··· Entries shown ···
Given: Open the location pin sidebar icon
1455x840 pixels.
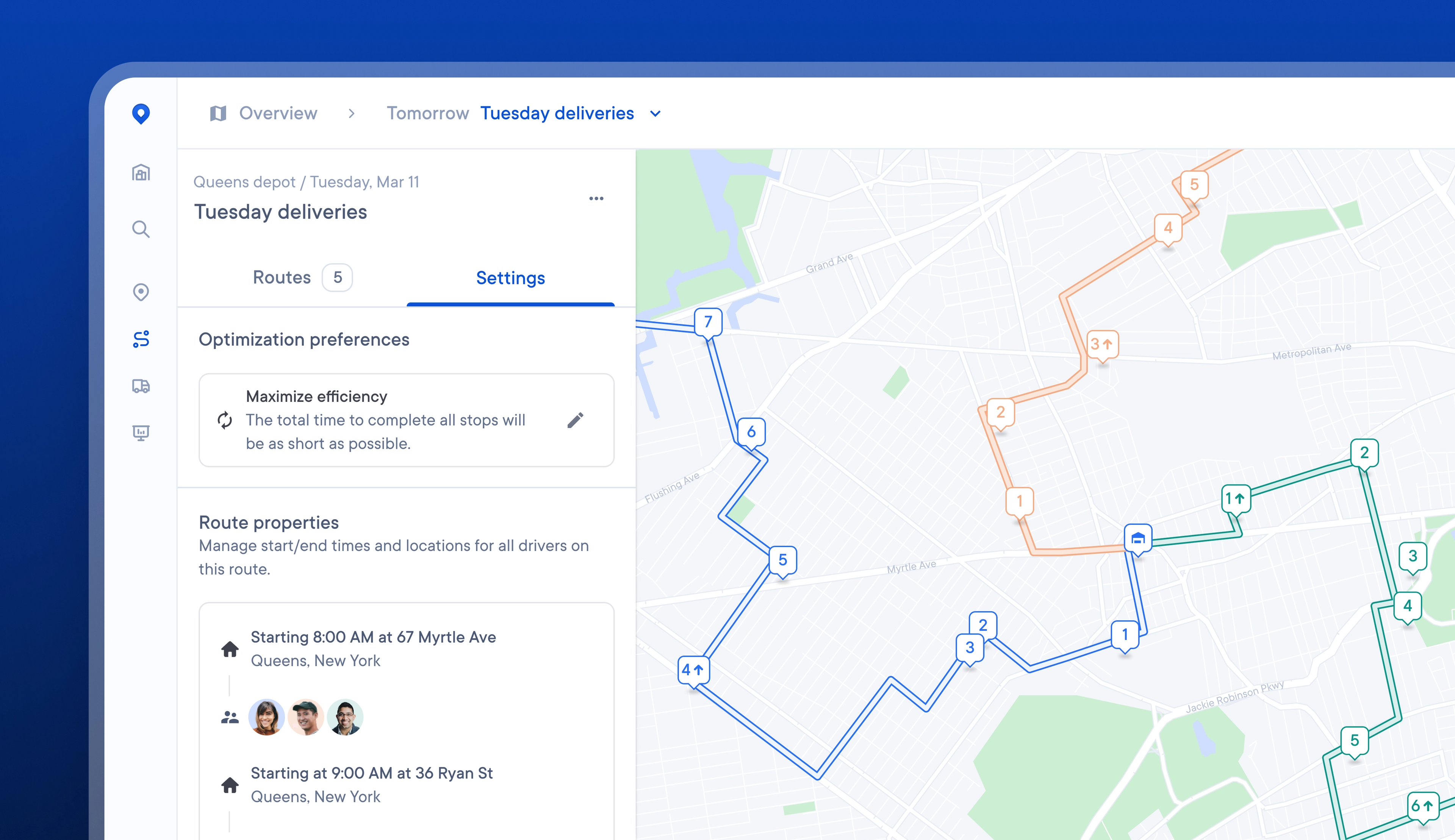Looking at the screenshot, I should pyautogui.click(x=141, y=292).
···
··· Entries shown ···
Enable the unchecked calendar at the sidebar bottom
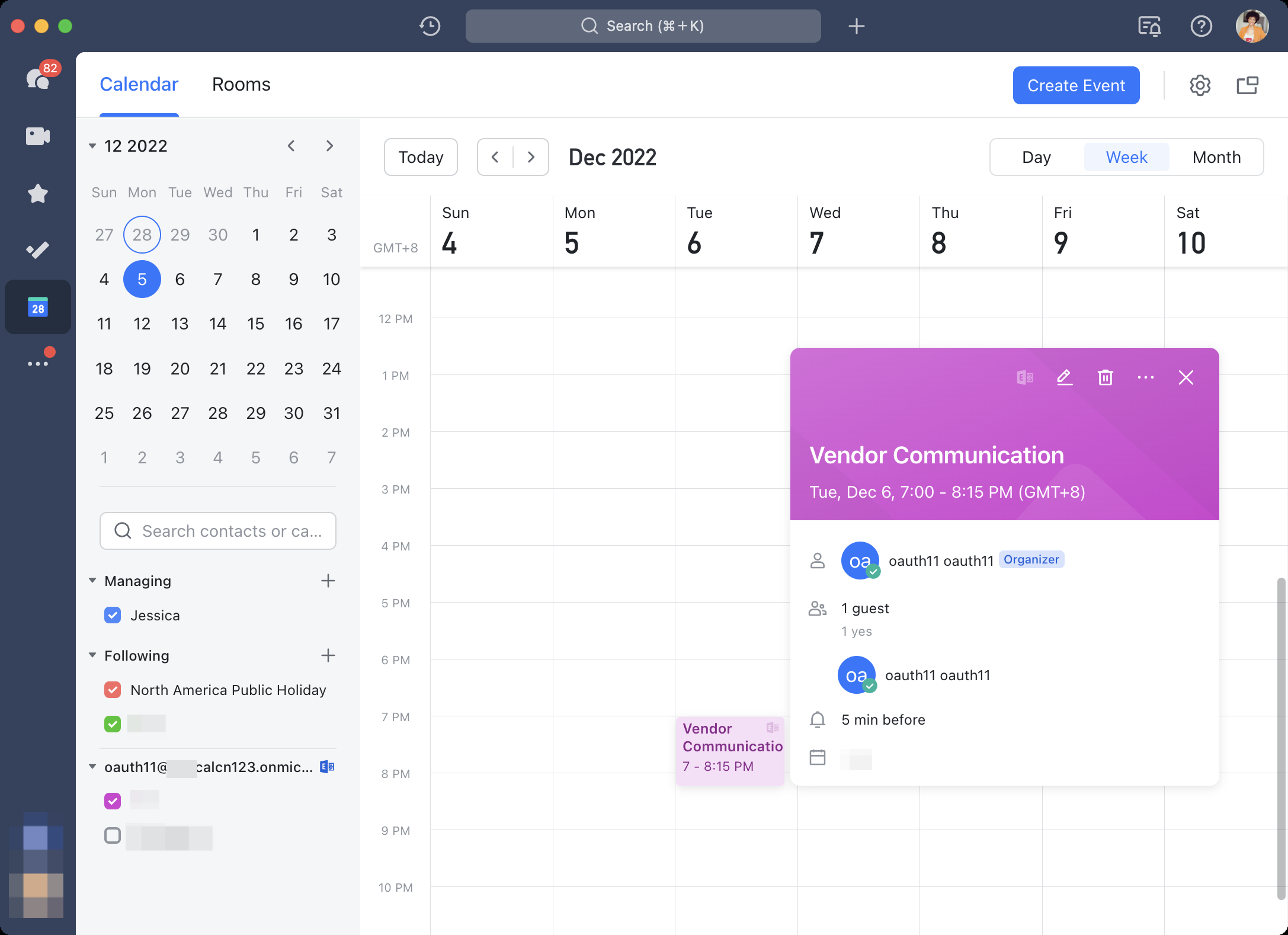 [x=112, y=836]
···
··· Entries shown ···
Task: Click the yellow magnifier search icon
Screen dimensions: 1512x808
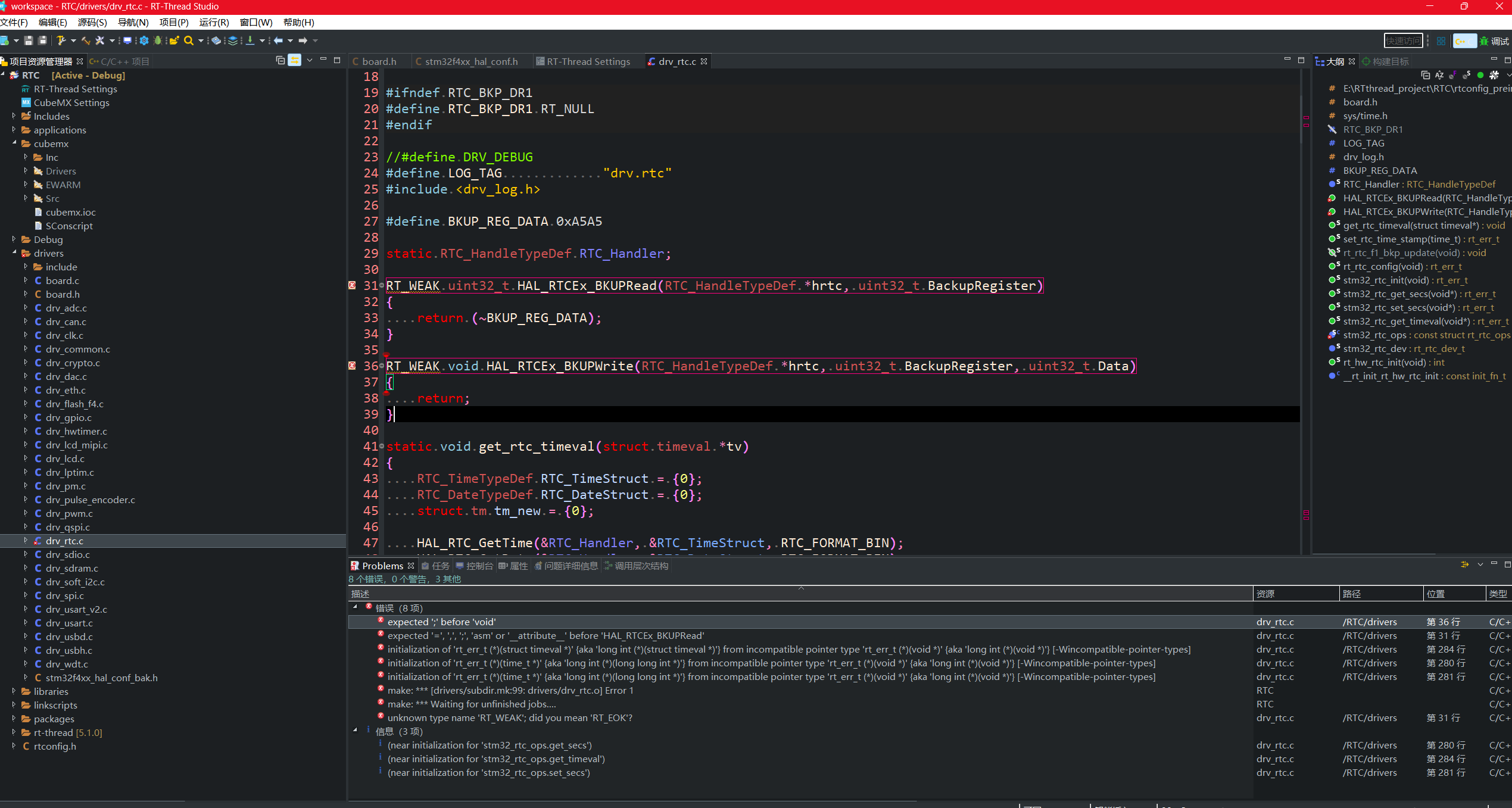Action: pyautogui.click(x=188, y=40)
···
◆ Description of the task: Select the lines from the entries that include the word "icon".

◆ Task response:
Given: Open the location pin sidebar icon
Task: Click the yellow magnifier search icon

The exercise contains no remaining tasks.